Statements contained in this Item 2, “Management’s Discussion and Analysis of Financial Condition and Results of Operations” (“MD&A”) and elsewhere in this Form 10-Q, which are not historical facts, may be forward-looking statements. Such statements are subject to risks and uncertainties that could cause actual results to differ materially from those projected. In particular, economic recession and changes in general economic conditions, including fluctuations in demand for equipment, lease rates, and interest rates, may result in delays in investment and reinvestment, delays in leasing, re-leasing, and disposition of equipment, and reduced returns on invested capital. The Company’s performance is subject to risks relating to lessee and borrower defaults and the creditworthiness of its lessees and borrowers. The Company’s performance is also subject to risks relating to the value of its equipment at the end of its leases, which may be affected by the condition of the equipment, technological obsolescence and the markets for new and used equipment at the end of lease terms. Investors are cautioned not to attribute undue certainty to these forward-looking statements, which speak only as of the date of this Form 10-Q. We undertake no obligation to publicly release any revisions to these forward-looking statements to reflect events or circumstances after the date of this Form 10-Q or to reflect the occurrence of unanticipated events, other than as required by law.
Overview
ATEL 15, LLC (the “Company” or the “Fund”) was formed under the laws of the state of California on March 4, 2011 for the purpose of raising capital and originating equipment financing transactions and acquiring equipment to engage in equipment leasing and sales activities. The offering of the Fund was granted effectiveness by the Securities and Exchange Commission as of October 28, 2011.

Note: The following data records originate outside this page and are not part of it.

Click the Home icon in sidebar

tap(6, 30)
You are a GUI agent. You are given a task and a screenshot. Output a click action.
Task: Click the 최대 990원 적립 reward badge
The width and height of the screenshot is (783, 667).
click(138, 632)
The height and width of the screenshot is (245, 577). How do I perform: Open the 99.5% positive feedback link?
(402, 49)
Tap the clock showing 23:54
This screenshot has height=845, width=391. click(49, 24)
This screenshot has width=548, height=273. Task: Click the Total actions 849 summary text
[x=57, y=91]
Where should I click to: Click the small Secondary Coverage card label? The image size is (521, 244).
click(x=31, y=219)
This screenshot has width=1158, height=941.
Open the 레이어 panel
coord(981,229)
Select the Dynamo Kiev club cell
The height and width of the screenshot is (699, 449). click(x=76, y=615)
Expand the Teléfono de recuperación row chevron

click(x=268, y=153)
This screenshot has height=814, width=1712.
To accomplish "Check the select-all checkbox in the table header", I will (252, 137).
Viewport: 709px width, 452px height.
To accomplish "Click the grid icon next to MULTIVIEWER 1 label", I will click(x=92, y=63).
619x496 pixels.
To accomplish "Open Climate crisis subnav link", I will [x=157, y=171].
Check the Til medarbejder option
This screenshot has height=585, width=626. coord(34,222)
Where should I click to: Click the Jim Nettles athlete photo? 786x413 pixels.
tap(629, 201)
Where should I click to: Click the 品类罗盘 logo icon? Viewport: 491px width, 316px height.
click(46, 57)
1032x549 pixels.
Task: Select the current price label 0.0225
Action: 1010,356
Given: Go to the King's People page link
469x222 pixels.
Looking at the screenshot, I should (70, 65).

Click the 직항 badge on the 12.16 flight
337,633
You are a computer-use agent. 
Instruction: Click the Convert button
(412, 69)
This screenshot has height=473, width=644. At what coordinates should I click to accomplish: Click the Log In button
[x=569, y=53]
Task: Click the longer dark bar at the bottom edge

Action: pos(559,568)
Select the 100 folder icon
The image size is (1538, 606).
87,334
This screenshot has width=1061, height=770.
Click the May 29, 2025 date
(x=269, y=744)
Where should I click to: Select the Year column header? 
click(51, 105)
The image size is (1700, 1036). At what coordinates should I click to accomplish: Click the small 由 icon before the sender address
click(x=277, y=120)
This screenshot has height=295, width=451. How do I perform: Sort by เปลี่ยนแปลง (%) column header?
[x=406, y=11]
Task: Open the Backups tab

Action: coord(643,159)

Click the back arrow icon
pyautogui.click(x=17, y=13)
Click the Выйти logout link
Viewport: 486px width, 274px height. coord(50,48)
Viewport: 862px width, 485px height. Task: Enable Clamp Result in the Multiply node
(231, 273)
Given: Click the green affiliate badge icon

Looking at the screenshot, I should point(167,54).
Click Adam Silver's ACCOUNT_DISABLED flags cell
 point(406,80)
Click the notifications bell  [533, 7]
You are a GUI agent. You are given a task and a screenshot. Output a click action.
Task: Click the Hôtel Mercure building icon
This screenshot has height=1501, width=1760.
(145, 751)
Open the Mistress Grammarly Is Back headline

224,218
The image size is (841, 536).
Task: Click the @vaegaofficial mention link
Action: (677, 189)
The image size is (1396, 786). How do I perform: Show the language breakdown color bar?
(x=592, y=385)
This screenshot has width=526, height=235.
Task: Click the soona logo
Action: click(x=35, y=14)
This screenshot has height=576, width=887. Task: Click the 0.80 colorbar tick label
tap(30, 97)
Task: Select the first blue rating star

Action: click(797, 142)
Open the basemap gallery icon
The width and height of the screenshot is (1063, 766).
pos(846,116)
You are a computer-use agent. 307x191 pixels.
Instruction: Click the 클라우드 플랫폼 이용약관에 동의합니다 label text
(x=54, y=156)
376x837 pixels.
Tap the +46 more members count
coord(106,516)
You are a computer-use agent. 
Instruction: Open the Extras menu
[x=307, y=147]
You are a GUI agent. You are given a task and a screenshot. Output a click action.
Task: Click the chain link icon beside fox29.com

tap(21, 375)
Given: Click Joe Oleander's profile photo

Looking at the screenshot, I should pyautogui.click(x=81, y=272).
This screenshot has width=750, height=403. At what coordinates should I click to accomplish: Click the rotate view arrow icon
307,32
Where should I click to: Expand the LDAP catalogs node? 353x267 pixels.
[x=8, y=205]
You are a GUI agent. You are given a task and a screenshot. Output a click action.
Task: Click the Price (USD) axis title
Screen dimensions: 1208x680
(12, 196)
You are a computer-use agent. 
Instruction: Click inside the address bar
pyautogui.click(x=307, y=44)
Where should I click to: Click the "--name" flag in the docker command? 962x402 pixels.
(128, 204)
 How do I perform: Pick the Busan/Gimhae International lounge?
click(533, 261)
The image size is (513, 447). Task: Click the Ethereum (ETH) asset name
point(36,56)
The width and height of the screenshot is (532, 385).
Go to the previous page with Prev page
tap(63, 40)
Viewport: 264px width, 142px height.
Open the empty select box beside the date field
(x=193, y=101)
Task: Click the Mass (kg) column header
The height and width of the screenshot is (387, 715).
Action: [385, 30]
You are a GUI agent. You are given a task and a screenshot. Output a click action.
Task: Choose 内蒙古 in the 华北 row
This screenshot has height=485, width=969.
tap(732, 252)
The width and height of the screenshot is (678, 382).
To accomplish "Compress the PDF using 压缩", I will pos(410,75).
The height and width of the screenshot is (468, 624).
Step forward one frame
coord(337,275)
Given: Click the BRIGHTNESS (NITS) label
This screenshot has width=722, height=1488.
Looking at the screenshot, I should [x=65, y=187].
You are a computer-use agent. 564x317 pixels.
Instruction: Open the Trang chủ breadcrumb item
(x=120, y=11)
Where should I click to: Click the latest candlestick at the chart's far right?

The Company conducted a public offering of 15,000,000 Limited Liability Company Units (“Units”), at a price of $10 per Unit. As of December 21, 2011, subscriptions for the minimum number of Units (120,000, representing $1.2 million), excluding subscriptions from Pennsylvania investors, had been received and the Fund requested subscription proceeds to be released from escrow. On that date, the Company commenced initial operations and continued in its development stage activities until transitioning to an operating enterprise during the first quarter of 2012. Pennsylvania subscriptions are subject to a separate escrow and are released to the Fund only when aggregate subscriptions for all investors equal to not less than $7.5 million. Total contributions to the Fund exceeded $7.5 million on April 4, 2012, at which time a request was processed to release the Pennsylvania escrowed amounts. The offering was terminated on October 28, 2013.
Through March 31, 2016, cumulative contributions of $66.5 million (inclusive of the $500 initial Member’s capital investment), representing 6,653,171 Units, have been received. Through the same date, a net total of $334 thousand of such contributions (representing 46,250 Units) have been rescinded or repurchased (net of distributions paid and allocated syndication costs) by the Company. As of March 31, 2016, 6,606,921 Units were issued and outstanding.
Results of Operations
The three months ended March 31, 2016 versus the three months ended March 31, 2015
The Company had net income of $13 thousand and net losses of $180 thousand for the three months ended March 31, 2016 and 2015, respectively. The results for the first quarter of 2016 reflect decreases in both total revenues and total expenses when compared to the prior period.
Revenues
Total revenues for the first quarter of 2016 decreased by $209 thousand, or 8%, as compared to the prior year period. Such decline was largely due to decreases in operating lease revenues, interest on notes receivable and gains on sales of lease assets and early termination of notes.
Operating lease revenues declined by $106 thousand largely as a result of run-off and sales of lease assets since March 31, 2015. Interest on notes receivable decreased by $54 thousand primarily due to loan maturities and the early termination of certain loans; and, gains recognized on sales of lease assets and early termination of notes declined by $40 thousand mainly due to a change in the mix of assets sold coupled with the absence of early terminated notes during the current year period.